Extracting title title of a web page from the command line

I was using a REST API at https://textance.herokuapp.com/title but it seems awfully fragile. Sure enough this morning, the entire application is down. It’s also not open-source and I have no idea who actually runs this thing.

Here’s the solution:

#!/bin/bash

url=$(pbpaste)
curl $url -so - | pup 'meta[property=og:title] attr{content}'

It does require pup. On macOS, you can install via brew install pup.

There are other ways using regular expressions but no dependency on pup but parsing HTML with regex is not such a good idea.

Monday, May 23, 2022

We are all confident idiots - David Dunning (of the Dunning-Kruger effect) in this 2014 article discusses the effect and gives some interesting narrative commentary.

An ignorant mind is precisely not a spotless, empty vessel, but one that’s filled with the clutter of irrelevant or misleading life experiences, theories, facts, intuitions, strategies, algorithms, heuristics, metaphors, and hunches that regrettably have the look and feel of useful and accurate knowledge.

The effect has taken a lot of hits recently over the statistical underpinning in the original paper, but the overconfidence effect is demonstrably alive and well.


An interesting article on frisson which is a complex of physical and emotional phenomena that occur on encountering some aesthetic stimulus. In the case of the article - music. I get this. Certain types of passages reliably create this sense of ecstasy, longing, and physically, goosebumps.


A list of PKM systems. That’s “personal knowldge management” systems. I use DEVONthink for storing, linking and synthesizing notes, but I have a weakness for investigating other systems.


Improving the efficiency of Hugo static site deployment to S3. I’m really proud of this solution to a vexing problem. My upload sites for this site and now around 45 seconds are less compared to 10 minutes previously.

Friday, May 20, 2022

“Enlightenment is the absolute cooperation with the inevitable.” - Anthony De Mello. Although he writes like a Buddhist, apparently he’s a Jesuit.

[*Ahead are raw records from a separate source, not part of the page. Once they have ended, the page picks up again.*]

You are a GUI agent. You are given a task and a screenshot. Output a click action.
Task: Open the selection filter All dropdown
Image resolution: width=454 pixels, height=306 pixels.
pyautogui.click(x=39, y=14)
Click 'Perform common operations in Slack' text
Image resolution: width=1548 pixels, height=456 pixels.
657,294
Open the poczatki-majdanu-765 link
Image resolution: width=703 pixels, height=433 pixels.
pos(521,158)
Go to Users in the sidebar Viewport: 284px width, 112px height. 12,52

Three-line (though non-standard) interlinear glossing

Still thinking about interlinear glossing for my language learning project. The leizig.js library is great but my use case isn’t really what the author had in mind. I really just need to display a unit consisting of the word as it appears in the text, the lemma for that word form, and (possibly) the part of speech. For academic linguistics purposes, what I have in mind is completely non-standard.

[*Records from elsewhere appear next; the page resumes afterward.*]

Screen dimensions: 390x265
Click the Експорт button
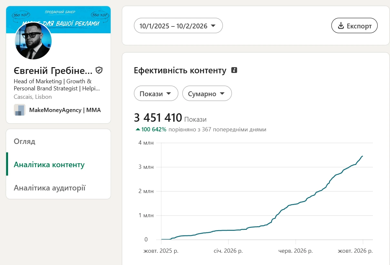355,26
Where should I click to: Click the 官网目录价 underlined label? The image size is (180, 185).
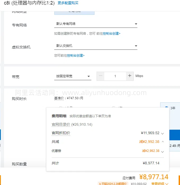(61, 124)
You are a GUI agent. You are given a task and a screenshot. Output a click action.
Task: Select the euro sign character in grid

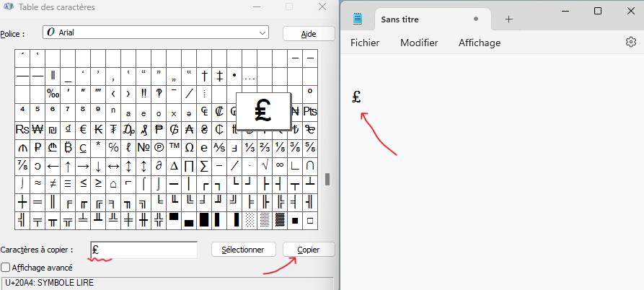83,129
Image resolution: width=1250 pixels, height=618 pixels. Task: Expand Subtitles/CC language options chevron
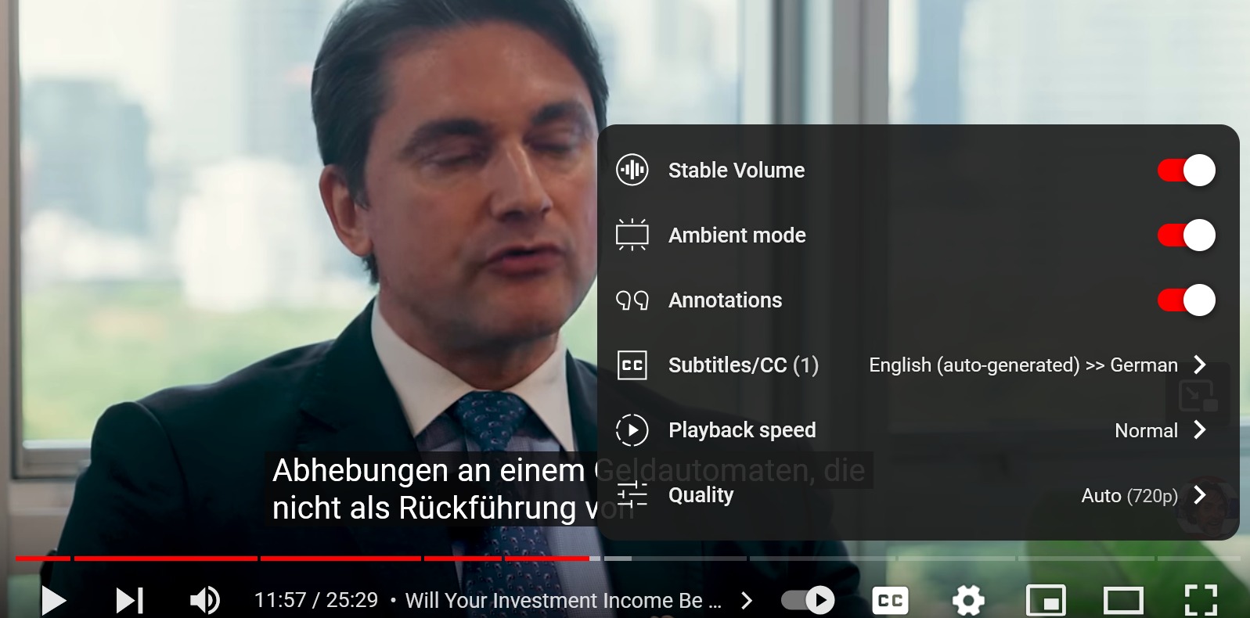(1200, 365)
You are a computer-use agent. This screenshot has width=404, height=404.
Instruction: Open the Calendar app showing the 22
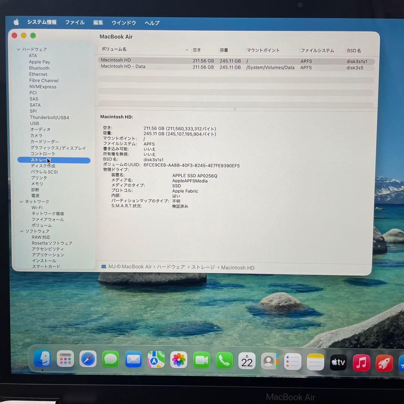(x=247, y=360)
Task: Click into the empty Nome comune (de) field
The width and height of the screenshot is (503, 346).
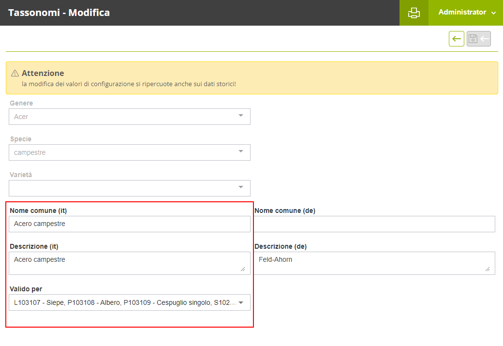Action: tap(374, 224)
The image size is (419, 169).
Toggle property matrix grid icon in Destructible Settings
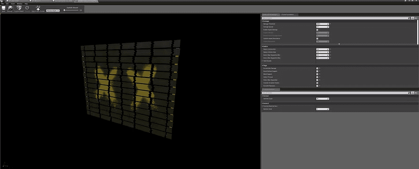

The other issue with leizig.js for my use case is that I need to be able to respond to click events on individual words so that they can be tagged, defined or otherwise worked with. It’s straightforward how I could apply CSS id attributes to word-level elements to support that functionality.

Splitting text into sentences: Russian edition

Splitting text into sentences is one of those tasks that looks simple but on closer inspection is more difficult than you think. A common approach is to use regular expressions to divide up the text on punction marks. But without adding layers of complexity, that method fails on some sentences. This is a method using spaCy.